The National Center for Home Food Preservation has a recipe for pickled carrots and Pick Your Own has essentially the same recipe.

I used peeled baby carrots (note that the NCHFP has a separate recipe for pickled baby carrots, but it's basically the same except that it substitues a volume measurement for the carrots instead of weight).  Because no pre-processing is involved, unlike most things I can, this was a quick job.  I just dumped the carrots into a couple of large Cinderella-style mixing bowls and looked over them to see if there were any that needed to be culled or trimmed (ever eat a bad carrot? They are not good). I used six pounds of carrots (two bags of three pounds each).  This is about ten percent more than two times the amount in the recipes referred to above, but I think the syrup mix was adequate the first time (i.e., 11 cups of vinegar with 2 cups of water).  By the time I did the second batch, I forgot that 11/2 worked so I upsized it in the same proportion, using 13 cups of vinegar and proportionally more water, plus an extra 1/3 cup of sugar and a bit of extra salt.  The second time, I probably had almost two cups left over. 

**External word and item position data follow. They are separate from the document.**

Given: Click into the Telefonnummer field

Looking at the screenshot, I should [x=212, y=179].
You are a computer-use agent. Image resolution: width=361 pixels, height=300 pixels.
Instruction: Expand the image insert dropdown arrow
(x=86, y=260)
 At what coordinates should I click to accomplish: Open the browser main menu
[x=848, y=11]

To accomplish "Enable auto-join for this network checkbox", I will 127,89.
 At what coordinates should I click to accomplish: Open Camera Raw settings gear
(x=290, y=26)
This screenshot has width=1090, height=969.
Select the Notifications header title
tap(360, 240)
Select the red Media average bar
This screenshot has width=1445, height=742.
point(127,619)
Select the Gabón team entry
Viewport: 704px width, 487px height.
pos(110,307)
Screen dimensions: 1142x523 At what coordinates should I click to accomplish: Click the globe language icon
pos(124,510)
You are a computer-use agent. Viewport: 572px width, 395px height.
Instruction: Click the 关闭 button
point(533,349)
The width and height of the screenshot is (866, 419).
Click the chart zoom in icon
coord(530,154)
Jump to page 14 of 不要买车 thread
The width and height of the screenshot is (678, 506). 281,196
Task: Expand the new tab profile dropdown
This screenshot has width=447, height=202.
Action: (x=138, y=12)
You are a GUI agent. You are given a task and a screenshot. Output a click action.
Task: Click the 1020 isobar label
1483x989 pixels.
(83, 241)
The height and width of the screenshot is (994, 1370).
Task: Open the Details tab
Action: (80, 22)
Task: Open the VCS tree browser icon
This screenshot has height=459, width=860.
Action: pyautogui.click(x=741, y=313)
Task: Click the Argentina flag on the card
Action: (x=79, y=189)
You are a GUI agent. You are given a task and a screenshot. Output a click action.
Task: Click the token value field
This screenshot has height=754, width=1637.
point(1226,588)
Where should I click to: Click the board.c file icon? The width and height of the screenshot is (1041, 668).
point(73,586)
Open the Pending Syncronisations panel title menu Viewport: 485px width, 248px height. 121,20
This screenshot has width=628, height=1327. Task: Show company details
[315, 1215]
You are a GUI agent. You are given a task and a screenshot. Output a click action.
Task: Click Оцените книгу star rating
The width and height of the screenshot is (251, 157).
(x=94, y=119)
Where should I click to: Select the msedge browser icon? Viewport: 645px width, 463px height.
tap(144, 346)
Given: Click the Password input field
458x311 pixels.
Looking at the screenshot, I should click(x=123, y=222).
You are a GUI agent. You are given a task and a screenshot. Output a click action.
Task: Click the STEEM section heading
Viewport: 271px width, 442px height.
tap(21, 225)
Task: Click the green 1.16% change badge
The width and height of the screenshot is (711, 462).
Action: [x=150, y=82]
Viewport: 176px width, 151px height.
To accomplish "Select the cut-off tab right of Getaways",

When I can, I run the jars through a dishwasher cycle, which cleans and heats them.  So I didn't even start processing until the dishwasher was running.  Getting the syrup mix up to boiling was relatively quick, and once I dumped the carrots in, it took a relatively long time to get it back to boiling for the three-minute simmer referred to in the instructions (six pound of refrigerated carrots really cooled things down).

The dishwasher was in its dry cycle by the time I got the carrots back to boiling, so I started filling jars as soon as I could.  The first time I did eight pints and one quart; the second time I did three quarts and three pints.  If you're counting, you see I got more the first time, at least in terms of jars.   In the first batch, the last pint was only about half full of carrots; the rest was syrup.

To fill each jar, I pretty much just followed the directions--into each empty jar went two tablespoons of mustard seed and one tablespoon of celery seed per pint, then carrots were ladled in using a canning funnel; I shook and tapped the bottom of the jar on the counter top to settle the carrots as compactly as possible.  Then I put in enough syrup to get the headspace to about 1/2".

Overall, they turned out pretty well.  People who have tried them have either grimaced and walked away after just one or two or eaten them with gusto.  They are somewhat sweet, as you might expect given both the flavor of carrots and the added sugar.

The other methods for preserving carrots include dehydrating and freezing, but both of those require blanching.

So now I have a bunch of carrots, but I've already eaten a fair number.  I don't think I'll have any trouble going through these in the next year or so.